TEXTO DE ORIGEM:
▼

No meio do caminho tinha um vírus


Minha coluna no Jornal Arauto deste fim de semana:

Carlos Drummond de Andrade foi o maior poeta do país. Isso é quase uma unanimidade e ainda bem que seja quase. Nelson Rodrigues, nosso maior dramaturgo, escreveu em uma de suas crônicas: “não sou um escritor unânime, porque a unanimidade é uma burrice”. Da vasta obra poética drummondiana (ele também foi um excelente cronista), meu livro preferido é “Sentimento do mundo”, de 1940, cuja edição mais recente é da Companhia das Letras.

▲

Reproduza o trecho do texto de origem acima que começa em "Minha coluna no" e vai até "Companhia das Letras.", com essas palavras incluídas.

SEÇÃO DE DADOS:

▼

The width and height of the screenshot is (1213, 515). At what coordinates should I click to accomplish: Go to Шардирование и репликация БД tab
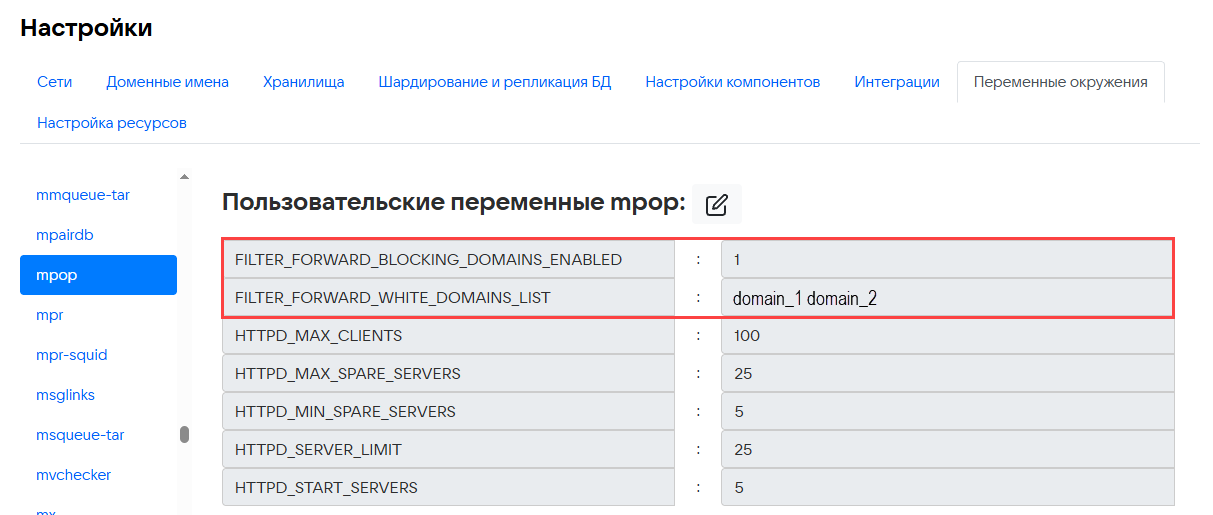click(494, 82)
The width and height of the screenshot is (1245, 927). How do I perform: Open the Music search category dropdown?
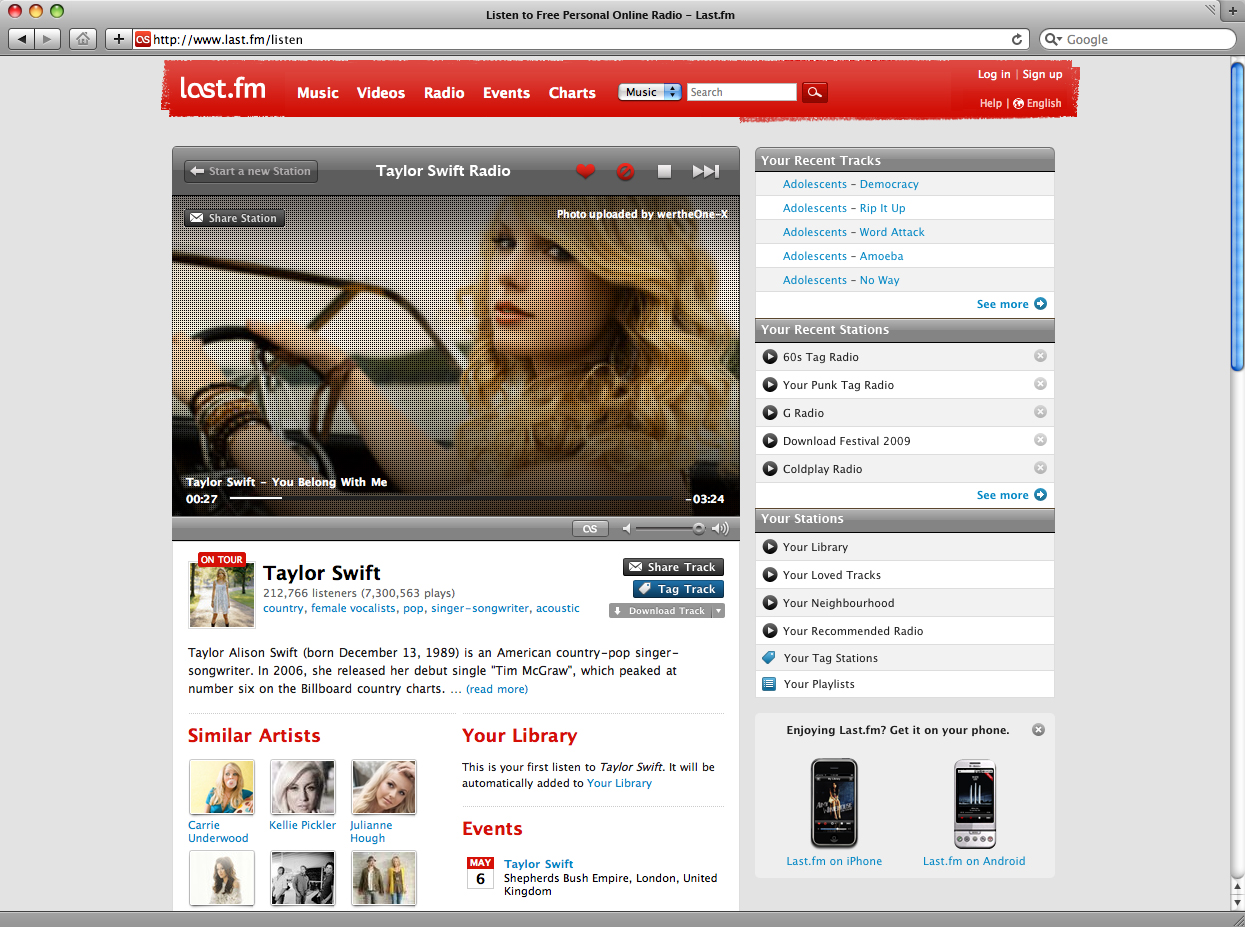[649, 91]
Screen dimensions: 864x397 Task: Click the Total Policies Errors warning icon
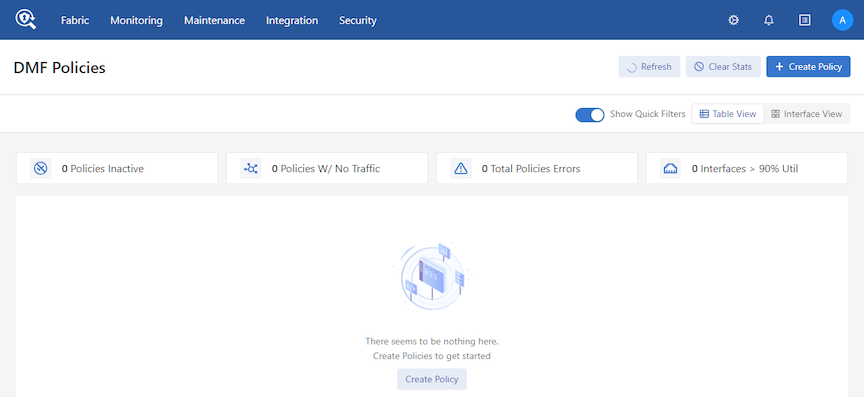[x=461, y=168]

▲
▼

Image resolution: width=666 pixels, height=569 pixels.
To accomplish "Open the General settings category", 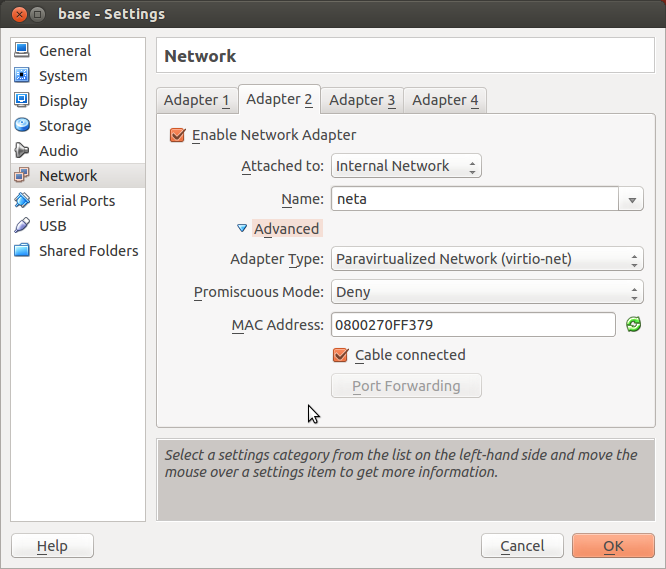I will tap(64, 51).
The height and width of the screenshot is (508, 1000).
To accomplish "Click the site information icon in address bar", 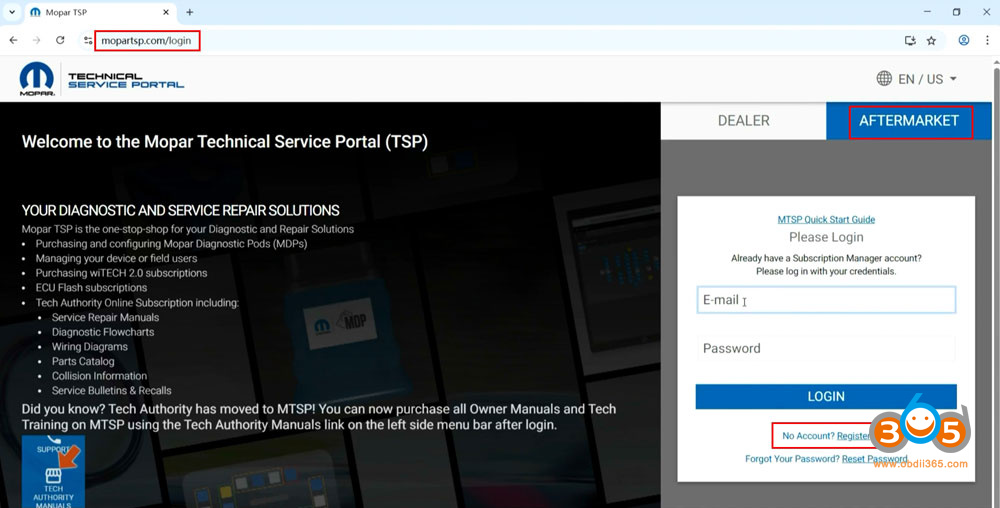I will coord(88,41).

▲
▼

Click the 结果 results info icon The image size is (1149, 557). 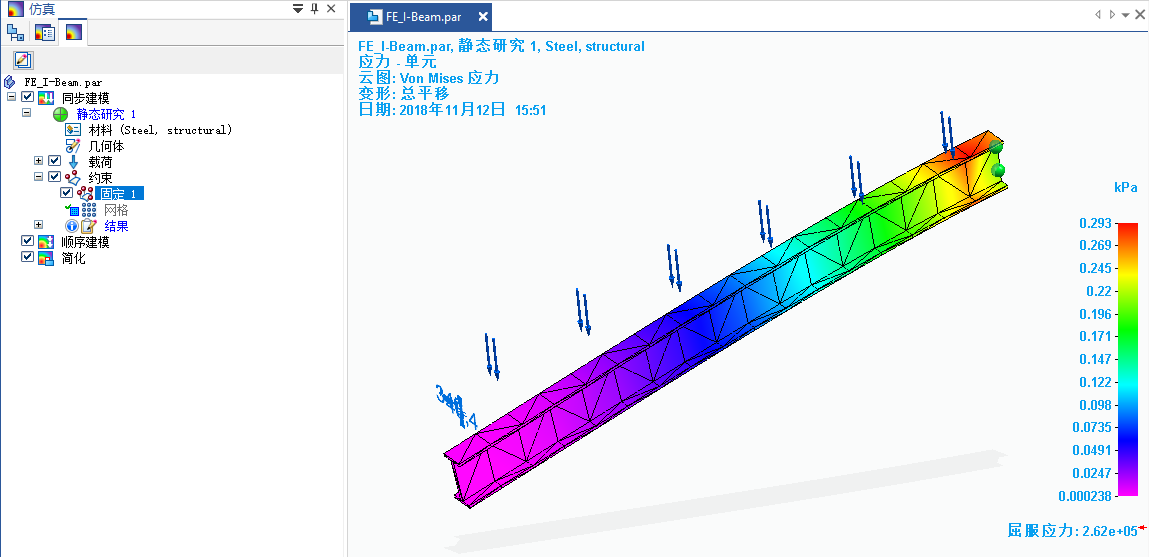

▲

RESPOSTA ESCRITA:
Minha coluna no Jornal Arauto deste fim de semana:

Carlos Drummond de Andrade foi o maior poeta do país. Isso é quase uma unanimidade e ainda bem que seja quase. Nelson Rodrigues, nosso maior dramaturgo, escreveu em uma de suas crônicas: “não sou um escritor unânime, porque a unanimidade é uma burrice”. Da vasta obra poética drummondiana (ele também foi um excelente cronista), meu livro preferido é “Sentimento do mundo”, de 1940, cuja edição mais recente é da Companhia das Letras.